* [Selected excerpt]
═══

Yet all of this is still small-scale in comparison with what is to come. A race is underway to digitalize more and more areas of the economy and society, to introduce the internet of things (IoT), 5G connectivity (the technological basis for IoT) and to fine-tune artificial intelligence to span more and more areas. Whoever dominates the digital economy will largely dominate the economy itself. Even more seriously, without proper measures of regulation and control of these corporations, we are on our way to societies under constant surveillance in all spheres, both public and private, facilitated by an infinite number of cameras, microphones, sensors, antennas and other intelligent devices, intercommunicated with each other and with the owners of the technology, by means of opaque algorithms. If we continue along this path, democracy itself is in danger.


This is also the context of the present face-off, mainly between the United States and China, to achieve dominance in digital technology, because whoever prevails will set the standards and gain an advantage in the market. On the one hand, both China and Russia have opted to create their own internal internet (based on a model similar to Silicon Valley), largely to block the dangers of US surveillance and intrusion or an eventual cyberwar, though also for their own surveillance purposes. On the other hand, China, in particular, is investing heavily in e-commerce and artificial intelligence and the new 5G technology, with which it has gone out to conquer world markets. The backdrop to the current US-China trade and tariff war is Chinese superiority in 5G technology, which explains the US response to try to block the advance of the Huawei corporation.

═══

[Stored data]

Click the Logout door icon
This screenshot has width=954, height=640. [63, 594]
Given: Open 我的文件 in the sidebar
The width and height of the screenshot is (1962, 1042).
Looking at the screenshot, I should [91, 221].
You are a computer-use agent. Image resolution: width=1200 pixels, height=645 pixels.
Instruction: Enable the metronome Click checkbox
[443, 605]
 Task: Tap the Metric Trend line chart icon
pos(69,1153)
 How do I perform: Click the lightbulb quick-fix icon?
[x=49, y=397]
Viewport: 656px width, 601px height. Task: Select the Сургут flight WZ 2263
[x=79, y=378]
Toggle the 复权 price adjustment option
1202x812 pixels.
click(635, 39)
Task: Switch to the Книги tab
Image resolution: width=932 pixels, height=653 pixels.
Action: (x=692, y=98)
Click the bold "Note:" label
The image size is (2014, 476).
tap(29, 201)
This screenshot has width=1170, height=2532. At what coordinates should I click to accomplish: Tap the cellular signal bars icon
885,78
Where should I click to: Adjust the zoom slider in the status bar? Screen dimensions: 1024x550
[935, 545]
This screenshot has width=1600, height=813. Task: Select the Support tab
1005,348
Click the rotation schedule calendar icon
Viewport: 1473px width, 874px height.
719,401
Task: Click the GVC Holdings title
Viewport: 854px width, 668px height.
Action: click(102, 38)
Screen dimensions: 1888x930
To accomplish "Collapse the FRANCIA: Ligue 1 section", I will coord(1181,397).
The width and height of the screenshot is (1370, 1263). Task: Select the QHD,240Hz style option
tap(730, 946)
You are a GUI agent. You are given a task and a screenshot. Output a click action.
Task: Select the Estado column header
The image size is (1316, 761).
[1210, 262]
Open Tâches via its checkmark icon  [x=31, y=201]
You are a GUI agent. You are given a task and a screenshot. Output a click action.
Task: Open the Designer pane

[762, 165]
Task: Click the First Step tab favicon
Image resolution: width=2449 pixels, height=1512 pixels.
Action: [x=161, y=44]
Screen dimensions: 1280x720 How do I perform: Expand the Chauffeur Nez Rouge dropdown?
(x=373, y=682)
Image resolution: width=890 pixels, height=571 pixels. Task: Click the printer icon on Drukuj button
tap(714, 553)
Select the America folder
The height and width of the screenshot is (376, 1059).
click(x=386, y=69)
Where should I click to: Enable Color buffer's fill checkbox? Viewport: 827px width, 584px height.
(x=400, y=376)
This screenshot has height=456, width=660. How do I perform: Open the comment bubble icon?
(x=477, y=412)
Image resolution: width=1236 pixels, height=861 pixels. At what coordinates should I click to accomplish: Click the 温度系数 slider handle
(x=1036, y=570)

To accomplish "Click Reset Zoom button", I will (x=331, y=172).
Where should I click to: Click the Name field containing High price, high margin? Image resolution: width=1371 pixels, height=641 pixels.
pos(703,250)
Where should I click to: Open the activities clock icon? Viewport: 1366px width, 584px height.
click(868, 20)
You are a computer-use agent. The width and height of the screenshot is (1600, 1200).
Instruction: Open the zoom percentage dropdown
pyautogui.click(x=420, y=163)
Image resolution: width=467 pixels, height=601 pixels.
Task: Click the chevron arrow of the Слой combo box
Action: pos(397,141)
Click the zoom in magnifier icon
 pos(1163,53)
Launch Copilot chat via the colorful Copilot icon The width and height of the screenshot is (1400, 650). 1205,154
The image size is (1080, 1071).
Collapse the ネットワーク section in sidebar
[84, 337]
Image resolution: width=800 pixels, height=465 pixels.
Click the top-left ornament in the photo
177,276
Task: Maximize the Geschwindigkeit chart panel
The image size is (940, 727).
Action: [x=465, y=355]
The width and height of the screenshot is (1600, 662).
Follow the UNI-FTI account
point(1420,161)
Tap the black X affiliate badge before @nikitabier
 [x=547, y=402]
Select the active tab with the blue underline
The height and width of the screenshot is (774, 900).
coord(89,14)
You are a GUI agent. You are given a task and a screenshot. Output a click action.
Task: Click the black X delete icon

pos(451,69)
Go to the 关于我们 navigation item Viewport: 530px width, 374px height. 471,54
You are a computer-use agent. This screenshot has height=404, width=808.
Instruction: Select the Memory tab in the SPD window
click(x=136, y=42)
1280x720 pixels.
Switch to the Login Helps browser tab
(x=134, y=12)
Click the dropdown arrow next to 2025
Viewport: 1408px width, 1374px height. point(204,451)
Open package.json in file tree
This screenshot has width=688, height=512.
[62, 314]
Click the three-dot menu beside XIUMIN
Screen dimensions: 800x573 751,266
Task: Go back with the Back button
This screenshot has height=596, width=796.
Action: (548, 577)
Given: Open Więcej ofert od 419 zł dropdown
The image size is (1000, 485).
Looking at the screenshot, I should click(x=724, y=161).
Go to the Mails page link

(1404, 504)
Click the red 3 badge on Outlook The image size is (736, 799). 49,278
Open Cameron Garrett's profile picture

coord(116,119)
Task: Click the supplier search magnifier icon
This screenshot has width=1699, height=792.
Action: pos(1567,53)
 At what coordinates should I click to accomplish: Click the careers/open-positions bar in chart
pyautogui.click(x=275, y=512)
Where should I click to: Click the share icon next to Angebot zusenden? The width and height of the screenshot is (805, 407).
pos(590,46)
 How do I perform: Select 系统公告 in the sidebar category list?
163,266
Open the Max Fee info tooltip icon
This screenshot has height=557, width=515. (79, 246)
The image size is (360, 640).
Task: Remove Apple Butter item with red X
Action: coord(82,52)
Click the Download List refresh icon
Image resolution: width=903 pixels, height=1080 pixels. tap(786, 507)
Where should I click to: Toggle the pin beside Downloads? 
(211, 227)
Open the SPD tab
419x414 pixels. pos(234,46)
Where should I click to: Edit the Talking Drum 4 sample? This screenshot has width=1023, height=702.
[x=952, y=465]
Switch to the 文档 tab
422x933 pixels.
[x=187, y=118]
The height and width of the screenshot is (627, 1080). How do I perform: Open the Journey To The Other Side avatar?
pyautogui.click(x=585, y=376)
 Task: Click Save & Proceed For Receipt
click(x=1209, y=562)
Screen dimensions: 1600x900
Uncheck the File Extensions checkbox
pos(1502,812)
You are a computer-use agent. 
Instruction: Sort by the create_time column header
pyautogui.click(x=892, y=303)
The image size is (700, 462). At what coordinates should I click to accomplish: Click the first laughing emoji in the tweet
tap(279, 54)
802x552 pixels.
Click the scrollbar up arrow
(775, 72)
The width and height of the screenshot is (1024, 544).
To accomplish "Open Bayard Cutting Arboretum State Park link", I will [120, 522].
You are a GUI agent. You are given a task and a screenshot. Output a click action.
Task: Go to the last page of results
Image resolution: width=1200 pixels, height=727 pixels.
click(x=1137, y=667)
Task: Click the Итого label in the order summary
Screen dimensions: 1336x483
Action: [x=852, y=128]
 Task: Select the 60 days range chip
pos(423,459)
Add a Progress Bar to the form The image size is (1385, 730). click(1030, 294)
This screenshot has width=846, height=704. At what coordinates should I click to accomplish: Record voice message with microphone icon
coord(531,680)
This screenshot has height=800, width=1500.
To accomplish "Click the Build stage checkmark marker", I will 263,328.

═══

* [Work task A] In the passage on the race for digital dominance, what is 5G connectivity described as?
* [Work task B]
Do the following statements agree with the passage on the race for digital dominance? Answer yes or no for each, quoting the words of the passage that decide it.
(i) China and Russia created their own internal internet partly for their own surveillance purposes.
(ii) The passage states that democracy has already been lost.
(iii) The present face-off is mainly between the United States and Russia.
* [Work task C] Continue the passage on the race for digital dominance from its last sentence.

* [Task result A] The technological basis for the internet of things (IoT).

* [Task result B]
(i) Yes: "though also for their own surveillance purposes."
(ii) No: "If we continue along this path, democracy itself is in danger."
(iii) No: "mainly between the United States and China."

* [Task result C]
Visions in dispute


This evolution was not – and is still not – inevitable. The internet still has a significant component of citizen initiative and innovation, which generates spaces of freedom, horizontality, distributed and decentralized technology. With greater public investment and regulations aimed at defending the public interest, with greater citizen control, the dispute between this citizen-based vision and the business vision could achieve a better balance. However, in the current phase of predominance of neoliberal capitalism and financial power, this does indeed seem unlikely.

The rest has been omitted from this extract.